**EXERCISE OBJECTIVE**
Return every line in the rows below verbatim, leaving each one unchanged.

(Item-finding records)
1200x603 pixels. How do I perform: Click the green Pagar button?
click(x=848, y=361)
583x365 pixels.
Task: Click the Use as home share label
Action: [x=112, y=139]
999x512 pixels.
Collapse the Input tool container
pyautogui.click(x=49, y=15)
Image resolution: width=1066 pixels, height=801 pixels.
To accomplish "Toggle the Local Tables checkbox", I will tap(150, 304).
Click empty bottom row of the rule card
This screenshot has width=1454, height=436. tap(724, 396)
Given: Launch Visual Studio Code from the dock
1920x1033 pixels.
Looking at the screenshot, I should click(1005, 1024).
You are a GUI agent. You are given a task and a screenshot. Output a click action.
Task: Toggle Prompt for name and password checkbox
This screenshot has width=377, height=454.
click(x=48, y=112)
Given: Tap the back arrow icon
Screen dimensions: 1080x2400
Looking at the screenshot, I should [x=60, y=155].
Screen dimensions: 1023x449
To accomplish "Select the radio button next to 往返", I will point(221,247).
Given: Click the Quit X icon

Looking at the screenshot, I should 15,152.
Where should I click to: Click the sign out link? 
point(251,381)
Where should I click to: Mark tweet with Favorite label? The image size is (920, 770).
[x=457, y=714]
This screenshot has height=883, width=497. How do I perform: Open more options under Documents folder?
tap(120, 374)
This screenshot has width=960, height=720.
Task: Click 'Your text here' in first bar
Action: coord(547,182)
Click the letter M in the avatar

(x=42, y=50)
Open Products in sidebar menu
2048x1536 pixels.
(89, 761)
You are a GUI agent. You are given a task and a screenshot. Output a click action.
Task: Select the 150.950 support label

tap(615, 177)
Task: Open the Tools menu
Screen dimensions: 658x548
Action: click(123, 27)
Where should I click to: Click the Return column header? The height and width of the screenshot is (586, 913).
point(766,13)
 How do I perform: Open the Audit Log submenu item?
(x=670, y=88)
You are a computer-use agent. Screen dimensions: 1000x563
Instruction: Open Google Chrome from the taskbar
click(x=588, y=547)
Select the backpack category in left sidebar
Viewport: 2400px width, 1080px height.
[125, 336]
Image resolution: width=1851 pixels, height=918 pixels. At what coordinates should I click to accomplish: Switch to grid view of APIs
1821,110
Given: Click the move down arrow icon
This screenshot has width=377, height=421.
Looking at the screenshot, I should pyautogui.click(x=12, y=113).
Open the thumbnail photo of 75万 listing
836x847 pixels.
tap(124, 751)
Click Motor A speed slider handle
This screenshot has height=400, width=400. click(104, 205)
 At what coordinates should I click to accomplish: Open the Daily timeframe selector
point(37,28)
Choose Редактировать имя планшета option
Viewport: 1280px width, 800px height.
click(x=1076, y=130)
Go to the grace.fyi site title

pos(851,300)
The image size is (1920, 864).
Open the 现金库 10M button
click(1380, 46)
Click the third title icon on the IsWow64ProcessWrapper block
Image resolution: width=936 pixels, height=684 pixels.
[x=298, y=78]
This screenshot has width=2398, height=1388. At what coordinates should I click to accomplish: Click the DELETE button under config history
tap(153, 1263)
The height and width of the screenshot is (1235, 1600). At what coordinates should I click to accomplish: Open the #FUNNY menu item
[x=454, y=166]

**REPLY**
1200x603 pixels. How do I perform: Click the green Pagar button?
click(x=848, y=361)
583x365 pixels.
Task: Click the Use as home share label
Action: [x=112, y=139]
999x512 pixels.
Collapse the Input tool container
pyautogui.click(x=49, y=15)
Image resolution: width=1066 pixels, height=801 pixels.
To accomplish "Toggle the Local Tables checkbox", I will tap(150, 304).
Click empty bottom row of the rule card
This screenshot has width=1454, height=436. tap(724, 396)
Given: Launch Visual Studio Code from the dock
1920x1033 pixels.
Looking at the screenshot, I should click(1005, 1024).
You are a GUI agent. You are given a task and a screenshot. Output a click action.
Task: Toggle Prompt for name and password checkbox
This screenshot has width=377, height=454.
click(x=48, y=112)
Given: Tap the back arrow icon
Screen dimensions: 1080x2400
Looking at the screenshot, I should [x=60, y=155].
Screen dimensions: 1023x449
To accomplish "Select the radio button next to 往返", I will point(221,247).
Given: Click the Quit X icon

Looking at the screenshot, I should 15,152.
Where should I click to: Click the sign out link? 
point(251,381)
Where should I click to: Mark tweet with Favorite label? The image size is (920, 770).
[x=457, y=714]
This screenshot has height=883, width=497. How do I perform: Open more options under Documents folder?
tap(120, 374)
This screenshot has width=960, height=720.
Task: Click 'Your text here' in first bar
Action: coord(547,182)
Click the letter M in the avatar

(x=42, y=50)
Open Products in sidebar menu
2048x1536 pixels.
(89, 761)
You are a GUI agent. You are given a task and a screenshot. Output a click action.
Task: Select the 150.950 support label

tap(615, 177)
Task: Open the Tools menu
Screen dimensions: 658x548
Action: click(123, 27)
Where should I click to: Click the Return column header? The height and width of the screenshot is (586, 913).
point(766,13)
 How do I perform: Open the Audit Log submenu item?
(x=670, y=88)
You are a computer-use agent. Screen dimensions: 1000x563
Instruction: Open Google Chrome from the taskbar
click(x=588, y=547)
Select the backpack category in left sidebar
Viewport: 2400px width, 1080px height.
[125, 336]
Image resolution: width=1851 pixels, height=918 pixels. At what coordinates should I click to accomplish: Switch to grid view of APIs
1821,110
Given: Click the move down arrow icon
This screenshot has width=377, height=421.
Looking at the screenshot, I should pyautogui.click(x=12, y=113).
Open the thumbnail photo of 75万 listing
836x847 pixels.
tap(124, 751)
Click Motor A speed slider handle
This screenshot has height=400, width=400. click(104, 205)
 At what coordinates should I click to accomplish: Open the Daily timeframe selector
point(37,28)
Choose Редактировать имя планшета option
Viewport: 1280px width, 800px height.
click(x=1076, y=130)
Go to the grace.fyi site title

pos(851,300)
The image size is (1920, 864).
Open the 现金库 10M button
click(1380, 46)
Click the third title icon on the IsWow64ProcessWrapper block
Image resolution: width=936 pixels, height=684 pixels.
[x=298, y=78]
This screenshot has width=2398, height=1388. At what coordinates should I click to accomplish: Click the DELETE button under config history
tap(153, 1263)
The height and width of the screenshot is (1235, 1600). At what coordinates should I click to accomplish: Open the #FUNNY menu item
[x=454, y=166]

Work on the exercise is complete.